I am confused by the justification of Equation 7 from https://sites.math.washington.edu/~morrow/336_14/papers/austin.pdf, which states that (substituting in the definitions and slightly modifying the notation)
$$\sum_{\substack{p\text{ prime}\\p\equiv a\pmod{N}}} \frac{1}{p^s} = \sum_{\chi}\left(\frac{\overline{\chi}(a)}{\phi(N)}\sum_{p\text{ prime}} \frac{\chi(p)}{p^s}\right)$$
where the second sum is over all Dirichlet characters modulo $N$, and the notation $\overline{\chi}(a)$ denotes the inverse of $\chi$ in the group of Dirichlet characters.

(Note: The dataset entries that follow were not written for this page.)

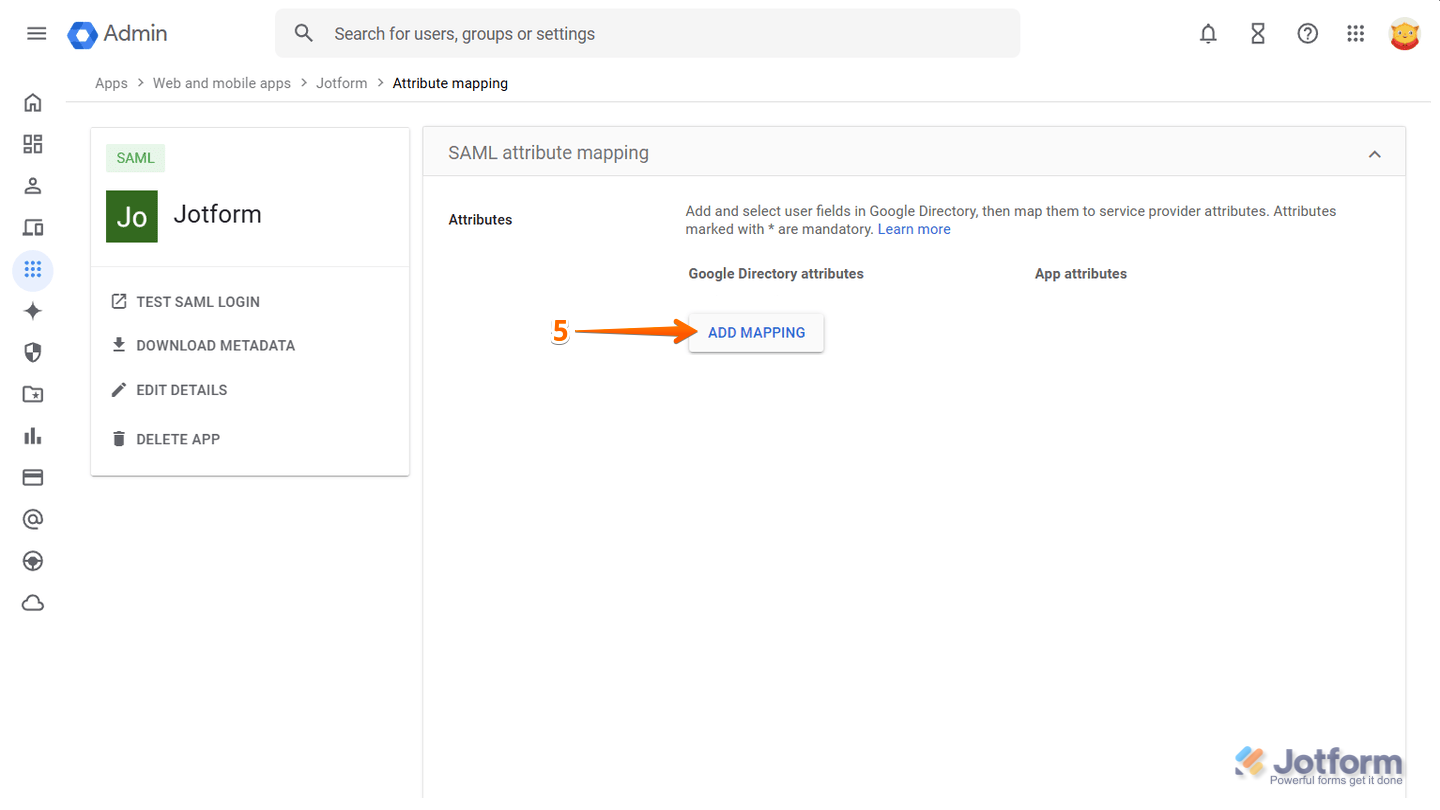
Task: Open Billing card icon in the sidebar
Action: (x=33, y=478)
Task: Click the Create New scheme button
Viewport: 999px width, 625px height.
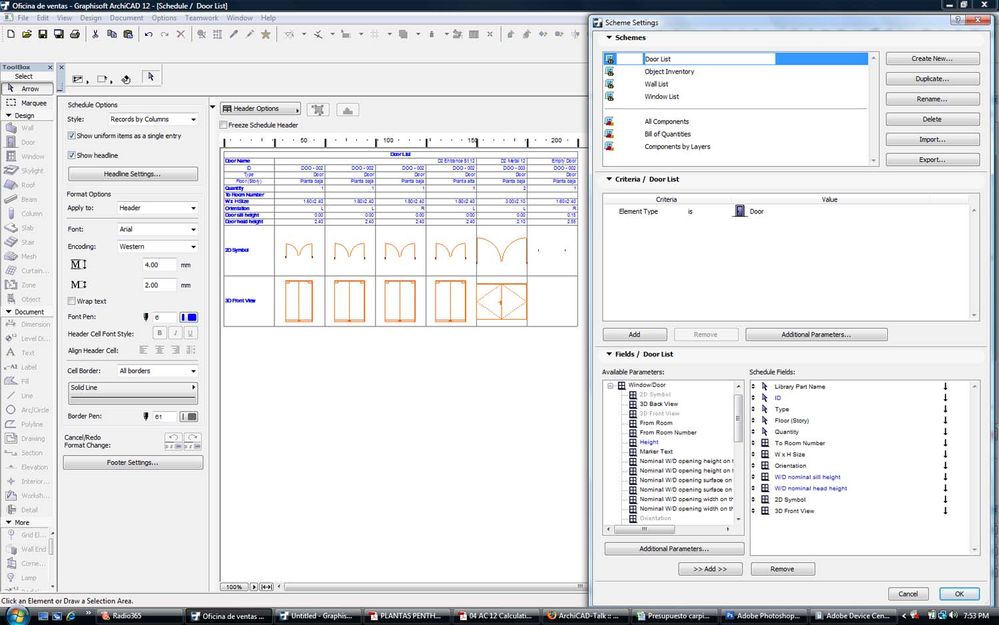Action: click(x=931, y=59)
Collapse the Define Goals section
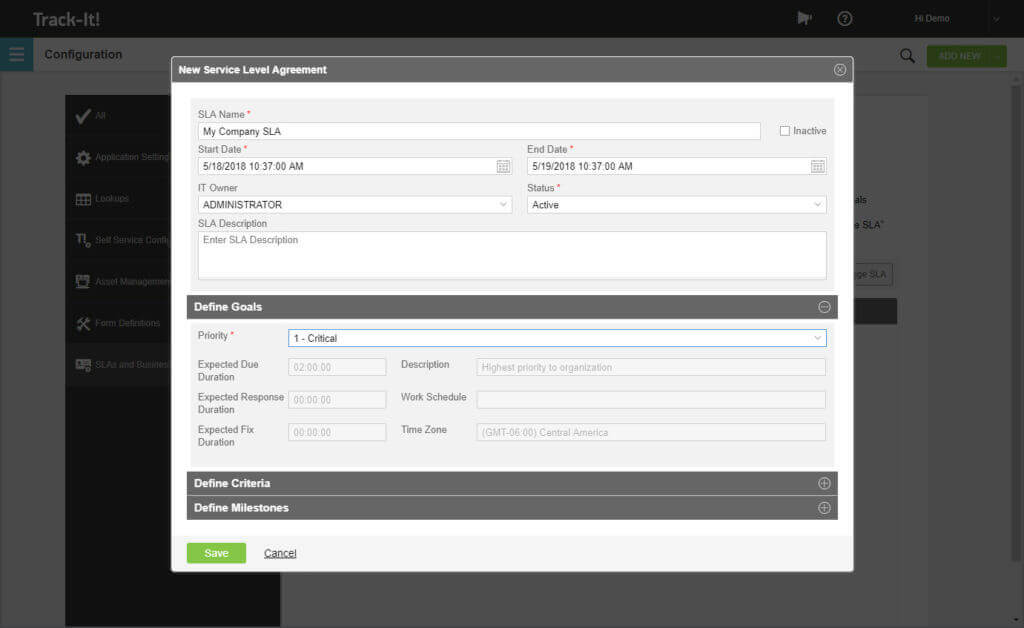Viewport: 1024px width, 628px height. click(824, 307)
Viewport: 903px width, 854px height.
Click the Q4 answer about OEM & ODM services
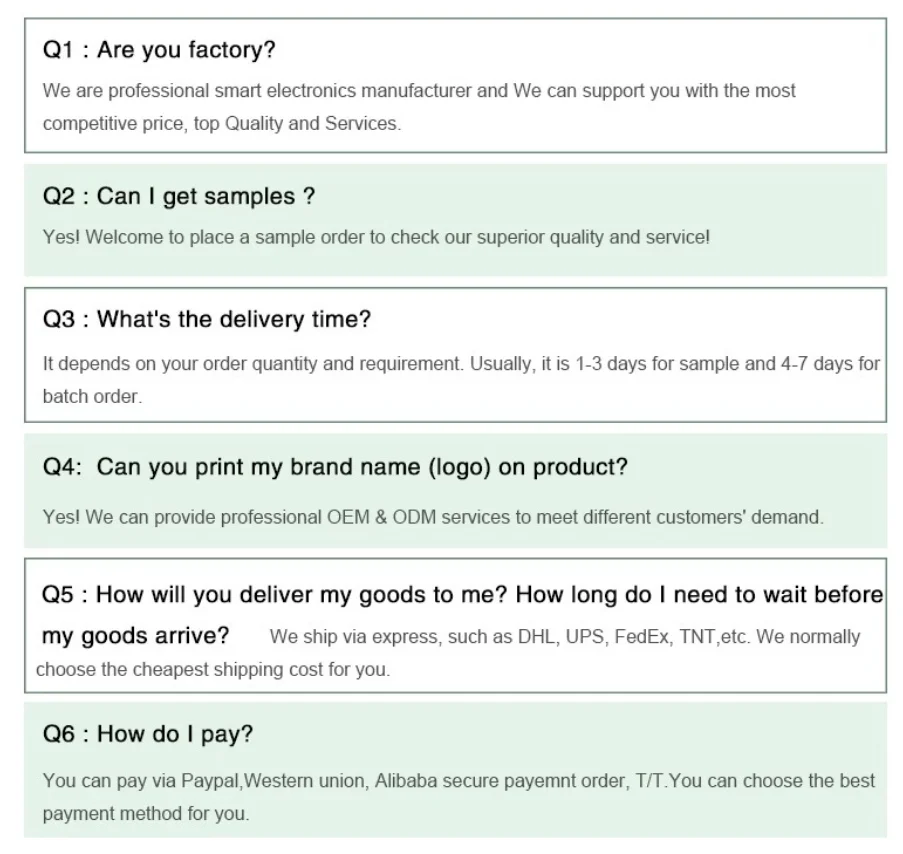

According to the source, this follows from the fact that $P_a(s) = P_a(s)\Phi_a(n)$ where
$$\Phi_a(n) = \begin{cases}1,&\text{if }n\equiv a\pmod N\\0,&\text{otherwise}\end{cases}$$
and
$$P_a(s) = \sum_{\substack{p\text{ prime}\\p\equiv a\pmod{N}}} \frac{1}{p^s}$$
and the orthogonality relations of the Dirichlet characters. But the right-hand side of Equation 7 (the first equation I listed) depends only on $s$, not on $n$, but $P_a(s)\Phi_a(n)$ depends on $a$ and $n$, so how are they equal.
Perhaps this isn't the best way to phrase my question. I could also rephrase my questions as follows:
Can someone please give a full, step-by-step derivation for Equation 7 that provides more details than the proof given in Tran's work?